Disagree. Adobe made it centrally controlled, silly perpetually you dont own this terms and possible to shut down on you aaaand they also may have used dolby"s software in violation of dolby's probably equally nasty terms (Dolby is known to be highly litigious)


----------



## Kit. (May 16, 2019)

snappy604 said:


> Disagree. Adobe made it centrally controlled, silly perpetually you dont own this terms and possible to shut down on you aaaand they also may have used dolby"s software in violation of dolby's probably equally nasty terms (Dolby is known to be highly litigious)


Disagree. You never really own any software that may violate a 3rd party patent. Even if the software is written by you and you don't know about the existence of the patent.


----------



## 3kramd5 (May 16, 2019)

snappy604 said:


> what it highlights is how now Adobe can control what *you thought was yours* on your machine,


Perhaps people need education about how license agreements work, and how they differ from ownership.


----------



## cayenne (May 16, 2019)

3kramd5 said:


> Perhaps people need education about how license agreements work, and how they differ from ownership.



Well, at the very least, I think we can see a stark difference from the old days when you bought physical copies of the install media, or even downloaded it to a computer that had no requirements for it to constantly "phone home"....that once it was in your possession and used by your systems, NO company could retroactively tell you to delete it or had any control of its use on your systems....nor could they delete it.

Sure it was a license, and there were restrictions on how many systems you could use it at a time, etc..BUT, it was never even a consideration that you might HAVE to delete or stop using it.
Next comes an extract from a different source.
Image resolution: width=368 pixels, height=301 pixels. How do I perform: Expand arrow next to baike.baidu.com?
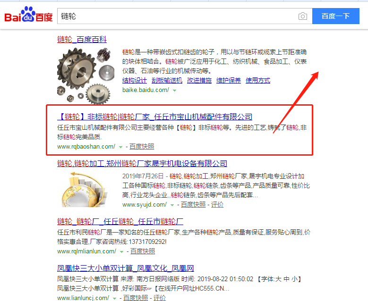[x=175, y=90]
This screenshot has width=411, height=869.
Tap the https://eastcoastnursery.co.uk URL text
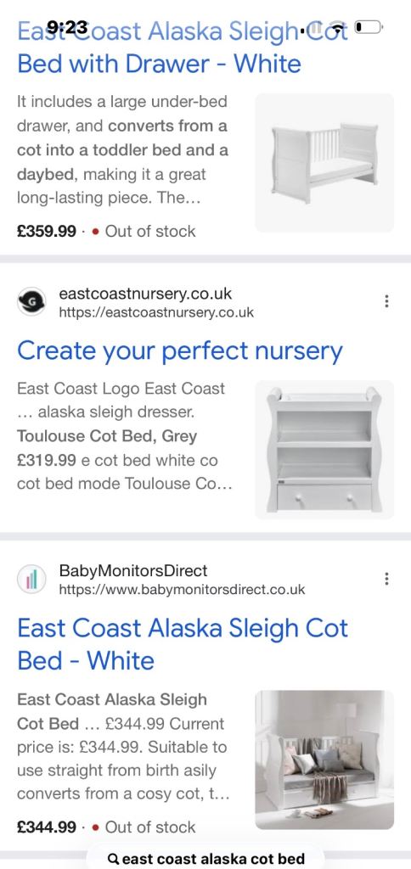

It was yours to use a long as you had a computer to use it on....ie. the perpetual license, once you bought it.

C


----------



## Kit. (May 16, 2019)

cayenne said:


> that once it was in your possession and used by your systems, NO company could retroactively tell you to delete it or had any control of its use on your systems....


That's not true.


----------



## Kevin Scott (May 16, 2019)

CJudge said:


> Unless I missed it in a previous update, this also brings support for Tethering to the EOS R. It crashed twice in 5 minutes, so still buggy... but when it was working it was blazing fast! Gotta love that USB 3.0 port.
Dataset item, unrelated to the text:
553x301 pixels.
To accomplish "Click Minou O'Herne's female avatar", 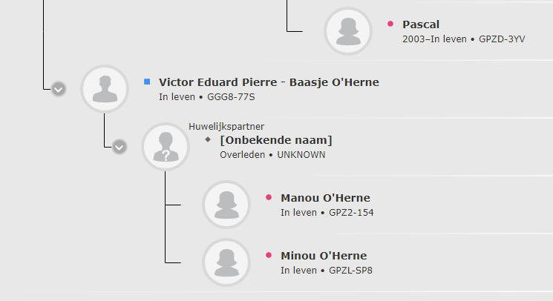I will point(226,262).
I gave it a quick test to see if it recognized the camera, which it did. Hopefully I avoid this crashing you speak of.


----------



## CJudge (May 16, 2019)

Kevin Scott said:


> I gave it a quick test to see if it recognized the camera, which it did. Hopefully I avoid this crashing you speak of.
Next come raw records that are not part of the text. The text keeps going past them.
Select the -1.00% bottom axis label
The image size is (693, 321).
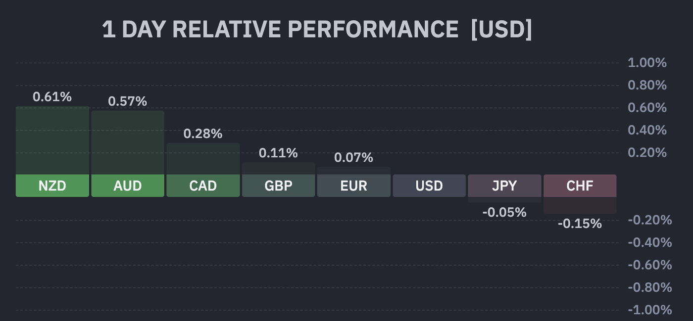click(x=650, y=310)
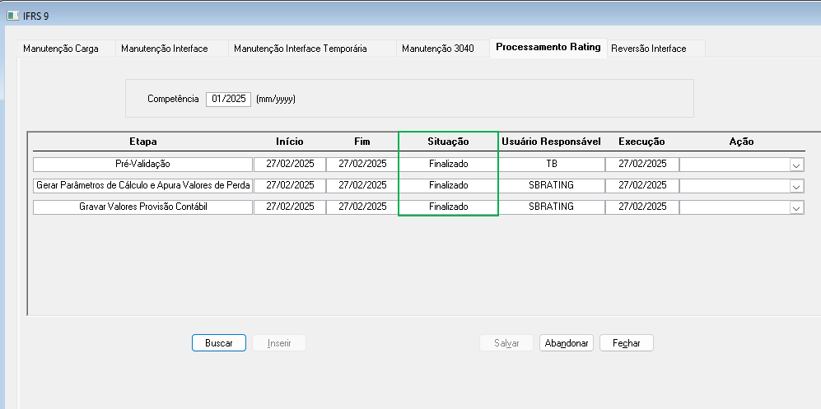Image resolution: width=821 pixels, height=409 pixels.
Task: Expand Ação dropdown for Gravar Valores row
Action: click(795, 207)
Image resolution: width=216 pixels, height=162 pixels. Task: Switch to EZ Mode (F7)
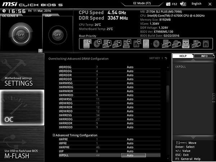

From what I can tell, the crashing happens if a) you disconnect your cable from the camera before closing the tether mode or turning off the camera, and b) if the camera auto-powers down due to prolonged inactivity. Otherwise, it seems to be smooth, although it takes a moment to detect the camera at the beginning of tethering.

That's my experience anyway! But I'm delighted that it's working, and hopefully support for Helicon Remote will be on the way soon too.


----------



## snappy604 (May 16, 2019)

Kit. said:


> Disagree. You never really own any software that may violate a 3rd party patent. Even if the software is written by you and you don't know about the existence of the patent.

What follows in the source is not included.